After sleeping for a few hours we got up to check on Hana around 8:30. Apparently, she had tried to climb out of bed! This is actually not good because she needs to stay more sedated and still, especially while having a breathing tube.
In addition to her breathing tube, she has two arterial lines, a 3 IVs, an IJ (internal jugular central line), 4 chest tubes, a Foley catheter, pacing wires and of course her incision in her chest and the two areas where her Berlin Heart cannulas entered her body.
Here’s some more technical stuff.
She is getting morphine, epinephrine and propofol drips, precedex as needed. She is getting IV dopamine to help her new heart squeeze and also milrinone to help with heart function. She is getting magnesium and sodium. They’ve started her on IV Lasix to help take some fluid off. She is getting intermittent IV Cellcept and methylprednisone which are immunosuppressant for her new heart. She is also getting another dose of IVIG, just like she would get before. They’ve already taken her off Nitroprusside and fentanyl.
Everything is going really great. They have things they are “concerned” about which just means they watch and make adjustments for, but overall they are not concerned and they think she is doing great. Some “concerns” are her CVPs (central venous pressure) which have been high around 14. They want it to be closer to 10. This means there is more pressure on the right side of her heart. This is why she is getting Lasix to offload fluid. In addition, they have her hooked up to a pacemaker. Her heart rate is set to 140. Her blood pressure was low, due to the precedex but is coming up nicely now that they’ve taken her off of it.
Her right heart they are watching closely because of a long ischemic time. This means her new heart was without oxygen for a long time, although within acceptable limits for a transplant. This happened because her new heart came from “further away”. They can’t tell us anything about the donor but this tidbit of information came up because it is part of Hana’s care. She also might need to be on milrinone for the same reason. If her CVPs don’t come down by this afternoon then they will do an echocardiogram.

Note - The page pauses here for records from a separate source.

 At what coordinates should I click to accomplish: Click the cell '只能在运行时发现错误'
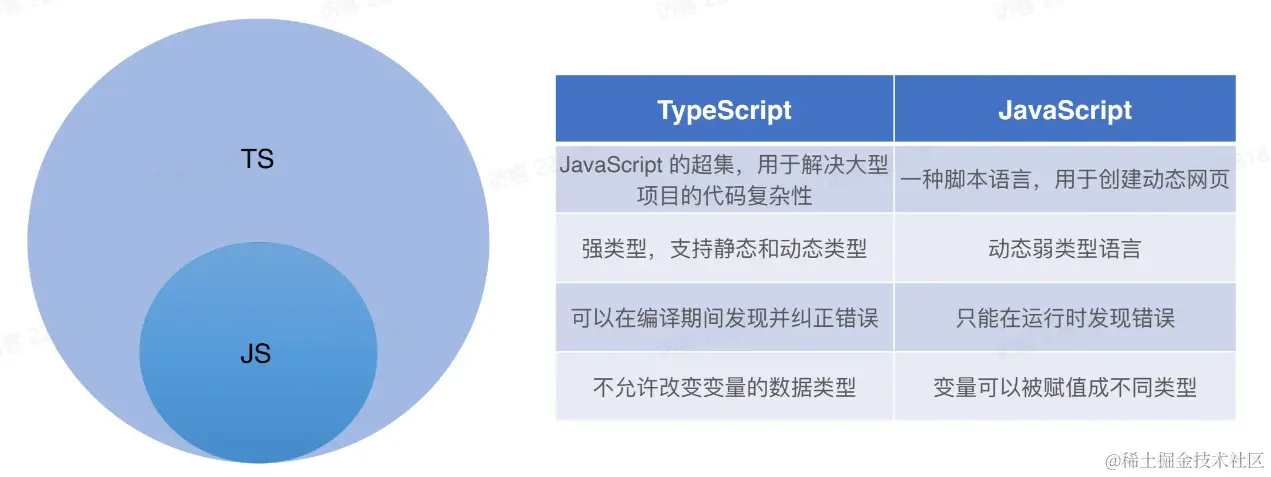point(1065,317)

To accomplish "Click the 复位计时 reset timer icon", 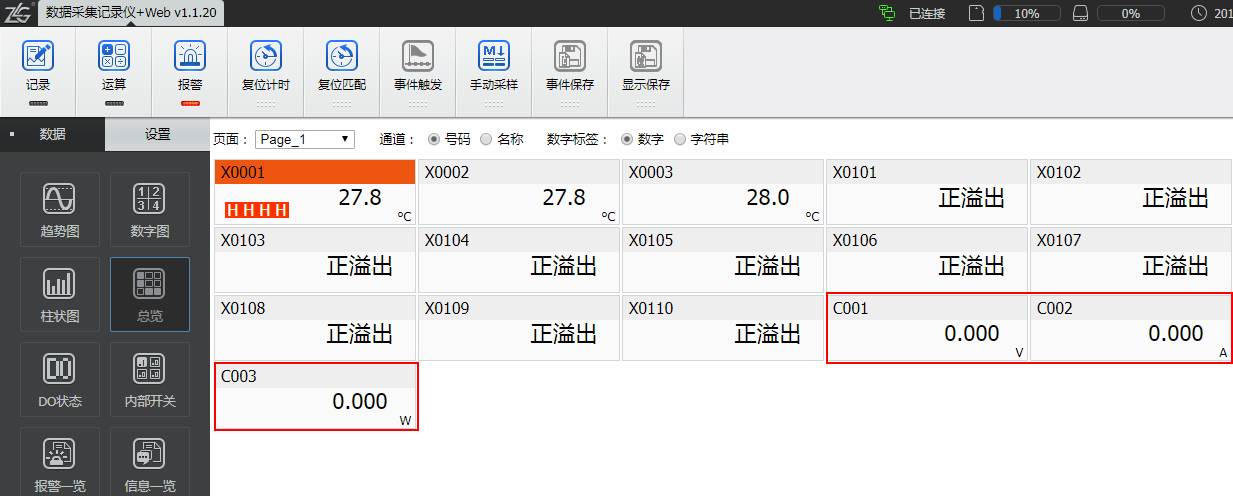I will tap(265, 57).

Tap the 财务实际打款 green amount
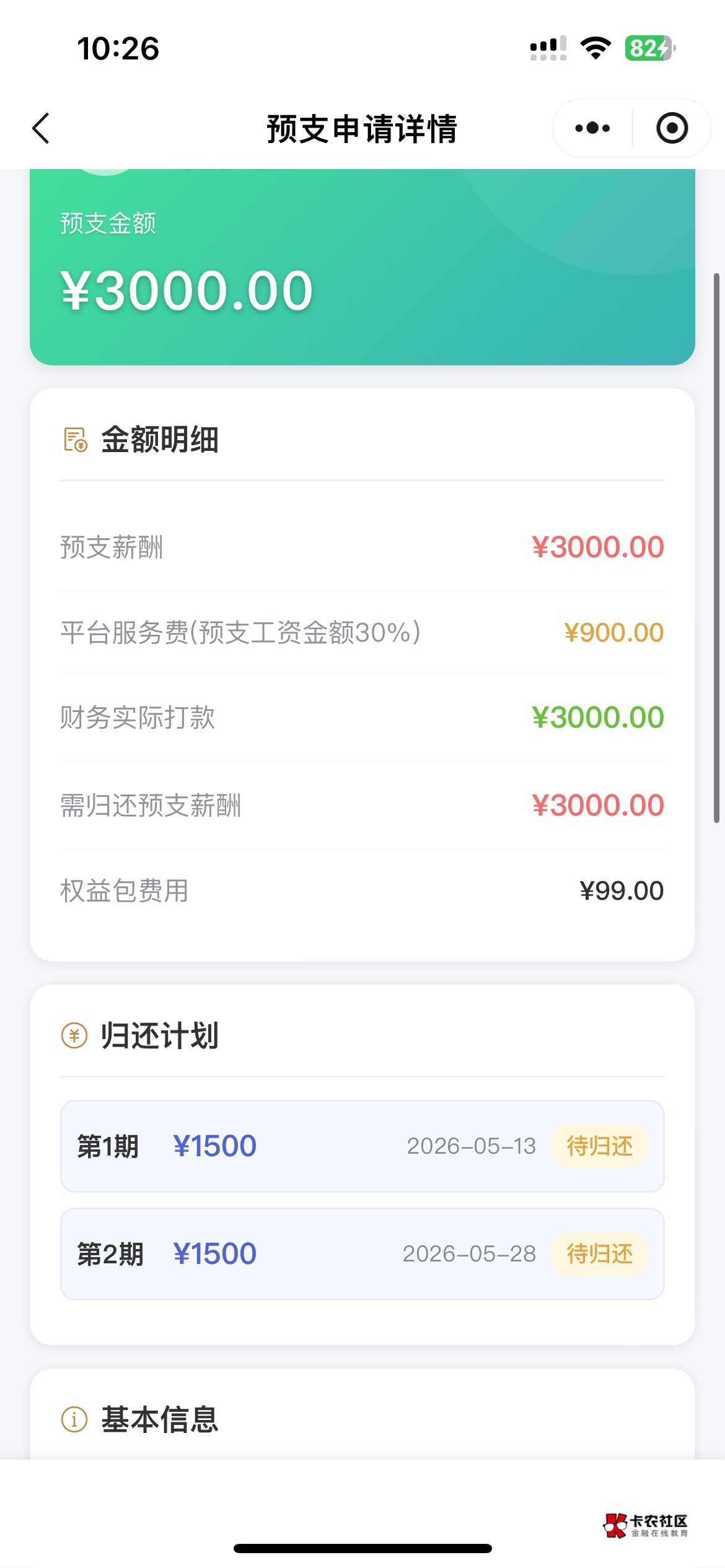[597, 717]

For the rest of the day, other than watch her right heart, they will take out her femoral arterial line as long as her radial arterial line seems okay, which I guess can go “soft” after surgery. They will start her on another immunosuppressant called ATG (anti-thymocyte globulin) which will help keep her white blood cell count down. Her IVIG will end (she will probably need IVIG therapy for a year). They are keeping her cool with cold packs because her temperature was a bit high, probably due to inflammation. They will probably start her on TPN, which is IV nutrition, later today.
Her surgery went faster than expected. While she was on heart and lung bypass during her surgery, her lactate never went above 1, which they have seen before. This is a very good thing. I guess your lactate level can go to 1 just getting a blood draw.
Today is the day to rest for us because tomorrow her breathing tube comes out and then it gets hectic! Last night the sounds of the CVICU, beeps and alarms, produced a lot of unexpected anxiety for me. Things can turn quickly here. I keep reminding myself of what is the truth now and that is – she is doing well, so let’s be with that!
It’s a start of a new journey! Transplant is not a cure, it is trading a life threatening condition for a chronic condition. But it is a chance at life! We are still in awe.